§ What to do
The records below are to be transcribed in full, exactly as given.

§ Exercise material
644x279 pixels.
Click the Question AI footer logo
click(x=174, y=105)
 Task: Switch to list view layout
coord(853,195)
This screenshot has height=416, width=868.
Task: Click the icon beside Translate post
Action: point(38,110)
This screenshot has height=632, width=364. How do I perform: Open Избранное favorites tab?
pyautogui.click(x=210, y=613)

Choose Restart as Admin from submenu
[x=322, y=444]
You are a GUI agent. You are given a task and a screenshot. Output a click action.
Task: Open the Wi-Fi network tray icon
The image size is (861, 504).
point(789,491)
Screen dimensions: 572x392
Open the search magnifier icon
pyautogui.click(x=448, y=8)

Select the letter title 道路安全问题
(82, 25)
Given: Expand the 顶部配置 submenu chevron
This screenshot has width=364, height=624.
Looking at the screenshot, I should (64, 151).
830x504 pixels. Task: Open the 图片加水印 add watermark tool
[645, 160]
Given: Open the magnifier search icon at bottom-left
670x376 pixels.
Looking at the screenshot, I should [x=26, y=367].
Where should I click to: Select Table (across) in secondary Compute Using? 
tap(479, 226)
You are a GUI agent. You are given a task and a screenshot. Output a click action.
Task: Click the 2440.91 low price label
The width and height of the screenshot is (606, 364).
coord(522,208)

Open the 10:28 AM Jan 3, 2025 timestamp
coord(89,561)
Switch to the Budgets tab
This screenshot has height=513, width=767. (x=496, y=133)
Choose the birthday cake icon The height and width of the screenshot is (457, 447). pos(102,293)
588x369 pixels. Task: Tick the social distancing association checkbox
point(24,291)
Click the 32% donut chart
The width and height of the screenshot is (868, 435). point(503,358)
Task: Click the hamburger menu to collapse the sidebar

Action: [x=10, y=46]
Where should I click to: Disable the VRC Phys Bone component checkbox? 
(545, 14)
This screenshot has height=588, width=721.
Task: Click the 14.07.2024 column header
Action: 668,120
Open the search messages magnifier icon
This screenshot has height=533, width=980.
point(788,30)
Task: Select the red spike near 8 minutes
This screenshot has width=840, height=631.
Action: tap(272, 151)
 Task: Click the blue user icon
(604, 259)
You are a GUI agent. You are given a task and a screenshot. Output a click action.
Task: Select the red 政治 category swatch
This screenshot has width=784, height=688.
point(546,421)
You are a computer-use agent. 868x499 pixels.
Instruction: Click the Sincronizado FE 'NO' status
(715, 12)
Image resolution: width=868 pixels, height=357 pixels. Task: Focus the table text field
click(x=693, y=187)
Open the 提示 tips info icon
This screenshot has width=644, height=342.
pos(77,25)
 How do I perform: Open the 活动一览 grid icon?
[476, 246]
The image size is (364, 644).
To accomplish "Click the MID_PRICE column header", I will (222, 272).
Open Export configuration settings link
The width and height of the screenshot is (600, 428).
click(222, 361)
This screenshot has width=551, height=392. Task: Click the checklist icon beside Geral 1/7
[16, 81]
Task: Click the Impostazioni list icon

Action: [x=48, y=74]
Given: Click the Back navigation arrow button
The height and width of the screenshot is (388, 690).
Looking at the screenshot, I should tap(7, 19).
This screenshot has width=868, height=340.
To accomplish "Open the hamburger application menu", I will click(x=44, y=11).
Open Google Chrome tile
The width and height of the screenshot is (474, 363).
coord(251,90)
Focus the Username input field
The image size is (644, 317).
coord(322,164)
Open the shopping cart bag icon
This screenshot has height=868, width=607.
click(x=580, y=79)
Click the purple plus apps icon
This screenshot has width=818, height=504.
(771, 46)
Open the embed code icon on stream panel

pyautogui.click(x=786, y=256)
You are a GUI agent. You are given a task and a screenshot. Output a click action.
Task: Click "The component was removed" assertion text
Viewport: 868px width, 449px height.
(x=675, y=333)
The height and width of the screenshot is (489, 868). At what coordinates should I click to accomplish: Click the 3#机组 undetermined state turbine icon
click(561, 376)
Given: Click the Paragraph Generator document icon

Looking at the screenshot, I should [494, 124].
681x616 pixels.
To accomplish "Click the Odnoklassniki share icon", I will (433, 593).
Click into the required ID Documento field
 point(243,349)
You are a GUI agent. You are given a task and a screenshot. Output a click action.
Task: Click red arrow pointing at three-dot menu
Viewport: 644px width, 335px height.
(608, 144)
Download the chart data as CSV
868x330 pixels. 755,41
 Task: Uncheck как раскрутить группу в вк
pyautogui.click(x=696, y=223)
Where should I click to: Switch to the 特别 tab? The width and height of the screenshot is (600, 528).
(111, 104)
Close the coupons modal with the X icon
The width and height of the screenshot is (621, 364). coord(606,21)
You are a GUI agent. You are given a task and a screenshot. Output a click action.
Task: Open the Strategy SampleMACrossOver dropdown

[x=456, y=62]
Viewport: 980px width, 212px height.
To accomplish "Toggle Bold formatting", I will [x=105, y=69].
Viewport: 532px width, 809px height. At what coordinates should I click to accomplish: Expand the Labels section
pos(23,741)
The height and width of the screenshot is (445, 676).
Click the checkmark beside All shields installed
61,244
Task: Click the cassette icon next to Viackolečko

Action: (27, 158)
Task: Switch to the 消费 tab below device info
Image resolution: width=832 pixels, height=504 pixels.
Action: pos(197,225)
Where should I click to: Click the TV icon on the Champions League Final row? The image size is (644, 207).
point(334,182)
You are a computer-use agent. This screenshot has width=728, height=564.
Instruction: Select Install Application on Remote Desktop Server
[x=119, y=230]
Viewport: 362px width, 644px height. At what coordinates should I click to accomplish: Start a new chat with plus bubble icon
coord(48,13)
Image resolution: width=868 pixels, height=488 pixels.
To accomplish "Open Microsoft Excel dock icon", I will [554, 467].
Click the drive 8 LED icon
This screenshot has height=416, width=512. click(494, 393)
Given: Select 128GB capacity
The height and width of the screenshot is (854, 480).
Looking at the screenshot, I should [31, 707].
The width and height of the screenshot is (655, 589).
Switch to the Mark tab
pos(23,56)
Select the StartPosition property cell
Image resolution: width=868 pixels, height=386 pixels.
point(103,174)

§ Response to this exercise
644x279 pixels.
Click the Question AI footer logo
click(x=174, y=105)
 Task: Switch to list view layout
coord(853,195)
This screenshot has height=416, width=868.
Task: Click the icon beside Translate post
Action: point(38,110)
This screenshot has height=632, width=364. How do I perform: Open Избранное favorites tab?
pyautogui.click(x=210, y=613)

Choose Restart as Admin from submenu
[x=322, y=444]
You are a GUI agent. You are given a task and a screenshot. Output a click action.
Task: Open the Wi-Fi network tray icon
The image size is (861, 504).
point(789,491)
Screen dimensions: 572x392
Open the search magnifier icon
pyautogui.click(x=448, y=8)

Select the letter title 道路安全问题
(82, 25)
Given: Expand the 顶部配置 submenu chevron
This screenshot has width=364, height=624.
Looking at the screenshot, I should (64, 151).
830x504 pixels. Task: Open the 图片加水印 add watermark tool
[645, 160]
Given: Open the magnifier search icon at bottom-left
670x376 pixels.
Looking at the screenshot, I should [x=26, y=367].
Where should I click to: Select Table (across) in secondary Compute Using? 
tap(479, 226)
You are a GUI agent. You are given a task and a screenshot. Output a click action.
Task: Click the 2440.91 low price label
The width and height of the screenshot is (606, 364).
coord(522,208)

Open the 10:28 AM Jan 3, 2025 timestamp
coord(89,561)
Switch to the Budgets tab
This screenshot has height=513, width=767. (x=496, y=133)
Choose the birthday cake icon The height and width of the screenshot is (457, 447). pos(102,293)
588x369 pixels. Task: Tick the social distancing association checkbox
point(24,291)
Click the 32% donut chart
The width and height of the screenshot is (868, 435). point(503,358)
Task: Click the hamburger menu to collapse the sidebar

Action: [x=10, y=46]
Where should I click to: Disable the VRC Phys Bone component checkbox? 
(545, 14)
This screenshot has height=588, width=721.
Task: Click the 14.07.2024 column header
Action: 668,120
Open the search messages magnifier icon
This screenshot has height=533, width=980.
point(788,30)
Task: Select the red spike near 8 minutes
This screenshot has width=840, height=631.
Action: tap(272, 151)
 Task: Click the blue user icon
(604, 259)
You are a GUI agent. You are given a task and a screenshot. Output a click action.
Task: Select the red 政治 category swatch
This screenshot has width=784, height=688.
point(546,421)
You are a computer-use agent. 868x499 pixels.
Instruction: Click the Sincronizado FE 'NO' status
(715, 12)
Image resolution: width=868 pixels, height=357 pixels. Task: Focus the table text field
click(x=693, y=187)
Open the 提示 tips info icon
This screenshot has width=644, height=342.
pos(77,25)
 How do I perform: Open the 活动一览 grid icon?
[476, 246]
The image size is (364, 644).
To accomplish "Click the MID_PRICE column header", I will (222, 272).
Open Export configuration settings link
The width and height of the screenshot is (600, 428).
click(222, 361)
This screenshot has width=551, height=392. Task: Click the checklist icon beside Geral 1/7
[16, 81]
Task: Click the Impostazioni list icon

Action: [x=48, y=74]
Given: Click the Back navigation arrow button
The height and width of the screenshot is (388, 690).
Looking at the screenshot, I should tap(7, 19).
This screenshot has width=868, height=340.
To accomplish "Open the hamburger application menu", I will click(x=44, y=11).
Open Google Chrome tile
The width and height of the screenshot is (474, 363).
coord(251,90)
Focus the Username input field
The image size is (644, 317).
coord(322,164)
Open the shopping cart bag icon
This screenshot has height=868, width=607.
click(x=580, y=79)
Click the purple plus apps icon
This screenshot has width=818, height=504.
(771, 46)
Open the embed code icon on stream panel

pyautogui.click(x=786, y=256)
You are a GUI agent. You are given a task and a screenshot. Output a click action.
Task: Click "The component was removed" assertion text
Viewport: 868px width, 449px height.
(x=675, y=333)
The height and width of the screenshot is (489, 868). At what coordinates should I click to accomplish: Click the 3#机组 undetermined state turbine icon
click(561, 376)
Given: Click the Paragraph Generator document icon

Looking at the screenshot, I should [494, 124].
681x616 pixels.
To accomplish "Click the Odnoklassniki share icon", I will (433, 593).
Click into the required ID Documento field
 point(243,349)
You are a GUI agent. You are given a task and a screenshot. Output a click action.
Task: Click red arrow pointing at three-dot menu
Viewport: 644px width, 335px height.
(608, 144)
Download the chart data as CSV
868x330 pixels. 755,41
 Task: Uncheck как раскрутить группу в вк
pyautogui.click(x=696, y=223)
Where should I click to: Switch to the 特别 tab? The width and height of the screenshot is (600, 528).
(111, 104)
Close the coupons modal with the X icon
The width and height of the screenshot is (621, 364). coord(606,21)
You are a GUI agent. You are given a task and a screenshot. Output a click action.
Task: Open the Strategy SampleMACrossOver dropdown

[x=456, y=62]
Viewport: 980px width, 212px height.
To accomplish "Toggle Bold formatting", I will [x=105, y=69].
Viewport: 532px width, 809px height. At what coordinates should I click to accomplish: Expand the Labels section
pos(23,741)
The height and width of the screenshot is (445, 676).
Click the checkmark beside All shields installed
61,244
Task: Click the cassette icon next to Viackolečko

Action: (27, 158)
Task: Switch to the 消费 tab below device info
Image resolution: width=832 pixels, height=504 pixels.
Action: pos(197,225)
Where should I click to: Click the TV icon on the Champions League Final row? The image size is (644, 207).
point(334,182)
You are a computer-use agent. This screenshot has width=728, height=564.
Instruction: Select Install Application on Remote Desktop Server
[x=119, y=230]
Viewport: 362px width, 644px height. At what coordinates should I click to accomplish: Start a new chat with plus bubble icon
coord(48,13)
Image resolution: width=868 pixels, height=488 pixels.
To accomplish "Open Microsoft Excel dock icon", I will [554, 467].
Click the drive 8 LED icon
This screenshot has height=416, width=512. click(494, 393)
Given: Select 128GB capacity
The height and width of the screenshot is (854, 480).
Looking at the screenshot, I should [31, 707].
The width and height of the screenshot is (655, 589).
Switch to the Mark tab
pos(23,56)
Select the StartPosition property cell
Image resolution: width=868 pixels, height=386 pixels.
point(103,174)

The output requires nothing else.